Problem description: Count how many lines in the following data hold the word "Program". Your answer is the number and nothing else.

(Extracted records)
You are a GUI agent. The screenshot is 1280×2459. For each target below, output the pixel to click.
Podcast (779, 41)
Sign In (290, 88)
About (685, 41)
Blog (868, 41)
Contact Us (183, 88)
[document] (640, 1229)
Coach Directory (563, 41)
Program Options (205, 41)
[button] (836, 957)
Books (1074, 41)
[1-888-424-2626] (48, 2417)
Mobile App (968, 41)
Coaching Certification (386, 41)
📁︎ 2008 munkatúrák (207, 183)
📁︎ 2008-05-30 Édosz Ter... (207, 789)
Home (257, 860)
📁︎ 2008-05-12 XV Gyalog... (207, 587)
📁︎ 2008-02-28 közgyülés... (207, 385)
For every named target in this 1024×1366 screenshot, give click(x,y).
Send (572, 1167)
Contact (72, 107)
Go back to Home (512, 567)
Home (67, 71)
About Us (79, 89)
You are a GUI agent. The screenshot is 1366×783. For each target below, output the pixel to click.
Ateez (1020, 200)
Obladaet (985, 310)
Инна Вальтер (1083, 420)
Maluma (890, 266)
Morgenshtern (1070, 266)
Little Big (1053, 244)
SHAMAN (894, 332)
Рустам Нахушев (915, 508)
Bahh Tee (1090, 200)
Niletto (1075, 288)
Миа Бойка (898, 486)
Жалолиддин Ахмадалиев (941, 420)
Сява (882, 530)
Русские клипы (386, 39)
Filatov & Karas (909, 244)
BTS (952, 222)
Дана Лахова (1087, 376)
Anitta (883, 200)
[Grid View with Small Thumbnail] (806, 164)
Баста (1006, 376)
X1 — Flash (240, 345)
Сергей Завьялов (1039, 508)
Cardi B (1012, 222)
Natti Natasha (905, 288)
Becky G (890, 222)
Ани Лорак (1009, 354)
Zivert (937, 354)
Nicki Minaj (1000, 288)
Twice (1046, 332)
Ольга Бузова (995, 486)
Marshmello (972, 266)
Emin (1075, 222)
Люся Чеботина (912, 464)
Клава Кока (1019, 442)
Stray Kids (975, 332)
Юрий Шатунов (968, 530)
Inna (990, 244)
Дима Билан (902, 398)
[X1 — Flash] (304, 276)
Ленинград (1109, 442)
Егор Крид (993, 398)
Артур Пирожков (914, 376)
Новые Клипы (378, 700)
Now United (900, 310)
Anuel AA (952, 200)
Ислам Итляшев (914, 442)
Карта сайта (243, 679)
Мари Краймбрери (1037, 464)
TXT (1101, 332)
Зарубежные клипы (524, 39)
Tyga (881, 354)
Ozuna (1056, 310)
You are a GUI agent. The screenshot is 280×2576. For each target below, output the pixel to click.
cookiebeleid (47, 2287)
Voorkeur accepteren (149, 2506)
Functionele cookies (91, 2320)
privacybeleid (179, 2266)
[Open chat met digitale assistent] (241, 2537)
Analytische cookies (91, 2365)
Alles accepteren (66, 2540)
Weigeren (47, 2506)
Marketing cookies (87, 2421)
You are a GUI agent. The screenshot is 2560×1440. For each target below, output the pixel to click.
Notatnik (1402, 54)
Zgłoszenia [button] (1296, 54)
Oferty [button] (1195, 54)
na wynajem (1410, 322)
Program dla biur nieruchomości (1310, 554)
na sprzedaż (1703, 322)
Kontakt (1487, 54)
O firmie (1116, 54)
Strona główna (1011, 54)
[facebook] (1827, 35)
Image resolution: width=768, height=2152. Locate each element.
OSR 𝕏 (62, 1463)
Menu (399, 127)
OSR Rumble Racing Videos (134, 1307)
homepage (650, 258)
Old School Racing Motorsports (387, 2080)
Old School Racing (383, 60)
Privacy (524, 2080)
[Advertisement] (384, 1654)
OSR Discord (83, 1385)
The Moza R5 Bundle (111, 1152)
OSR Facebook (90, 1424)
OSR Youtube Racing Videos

Task response: 2